▶ Requirements:
[1] In the piece on backup appliances, what do the low-end backup appliance boxes provide?
[2] Pick up the piece on backup appliances after its final sentence and keep writing it.

▶ Excerpted text:

[BEGIN]

Are all of the appliances and technology options the same? Given the basic designs of hardware, storage, connectivity and legacy software, aren’t they just a bunch of the same pieces put together by different folks? Interestingly, the simplification of backup solutions those of us in the industry have touted has yet to happen. The vast array of options that now complicate the goal for a simple appliance has muddied the ease of buying a solution.

I’m not talking about the low-end backup appliance boxes, which provide simple copy functions from production to a local or even remote disk. Those are here.

I’m talking about enterprise, midmarket corporate environments with dozens to hundreds of terabytes, multiple locations, virtualized servers and storage, and IT shops with more than a handful of employees. I’m talking about time-saving, centralized policies and efficient management tools implemented in a distributed world. I’m talking about service that covers the full gamut of the solution with one notification request, phone call or email.

The reasons for automating a typical “pieces and parts bundled solution” into an enterprise appliance identify the very elements for how appliances are different—software, technologies, hardware, support and the “other” parameters (listed below).

[END]

▶ Data section:
[BEGIN]

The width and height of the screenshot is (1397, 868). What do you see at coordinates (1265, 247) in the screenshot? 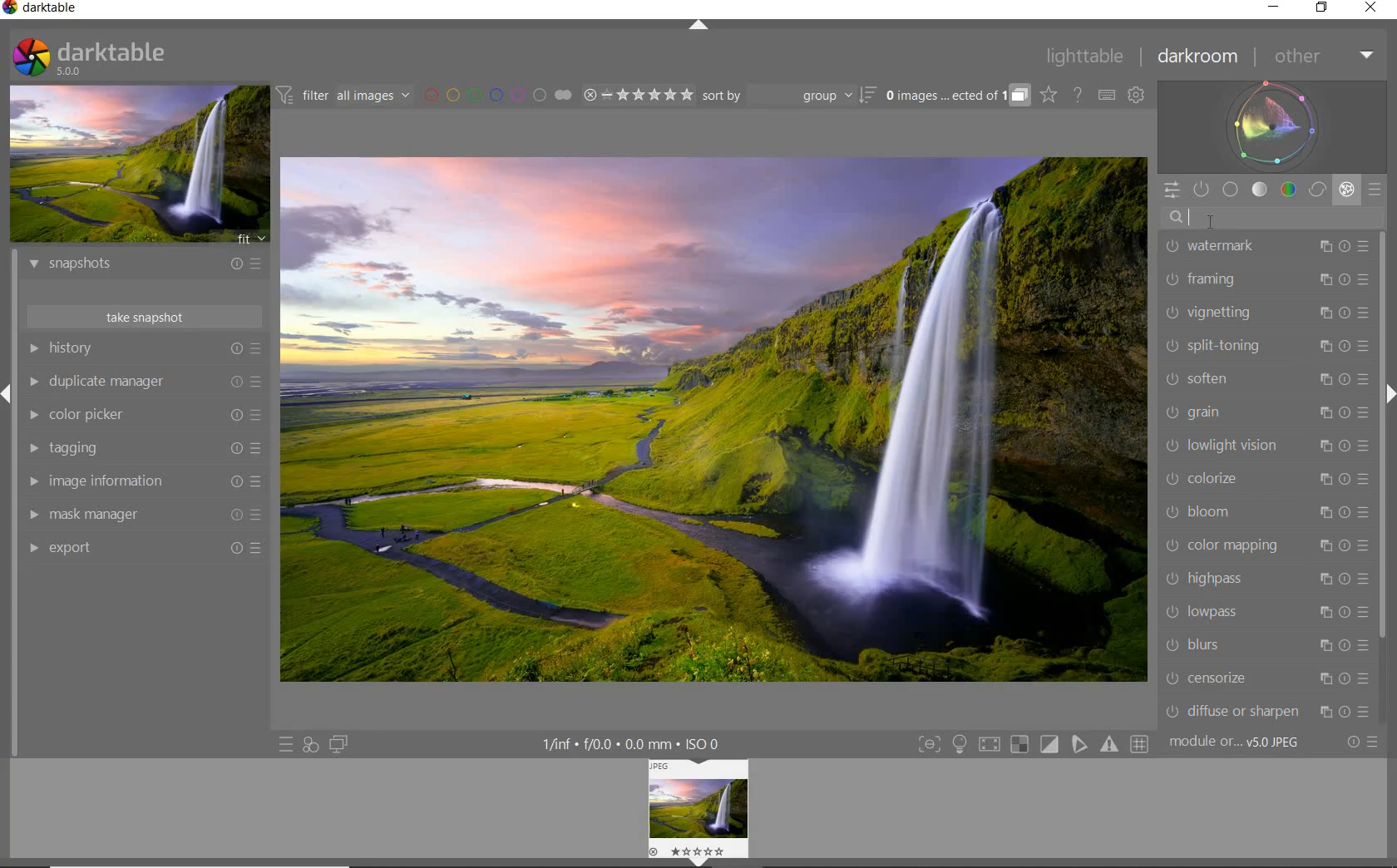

[END]

▶ Task answers:
[1] Simple copy functions from production to a local or even remote disk.

[2]
Software is the ultimate automation transformer of all time. It is just a bunch of weightless ones and zeros without hardware; but, frankly, the software rules. And, the software folks dominate the conversations at the enterprise level. The hardware bells and whistles are not really that interesting—disks dictate the storage in data protection now, and powerful servers are common commodities.

Consider the database engine of the software and its ability to manage complexity. Users expect a “relational” database in the software. The database must expand into dizzyingly huge sizes. Limits on growth send backup administrators into apoplexy. The big software providers who can’t get very large in their database will fall back on the hardware to solve this problem, forcing customers to buy a larger number of hardware implementations to get what they need.

In the appliance implementation of these software packages, though, many competitive topics get left out of the discussion between solution providers (including resellers) and their customers.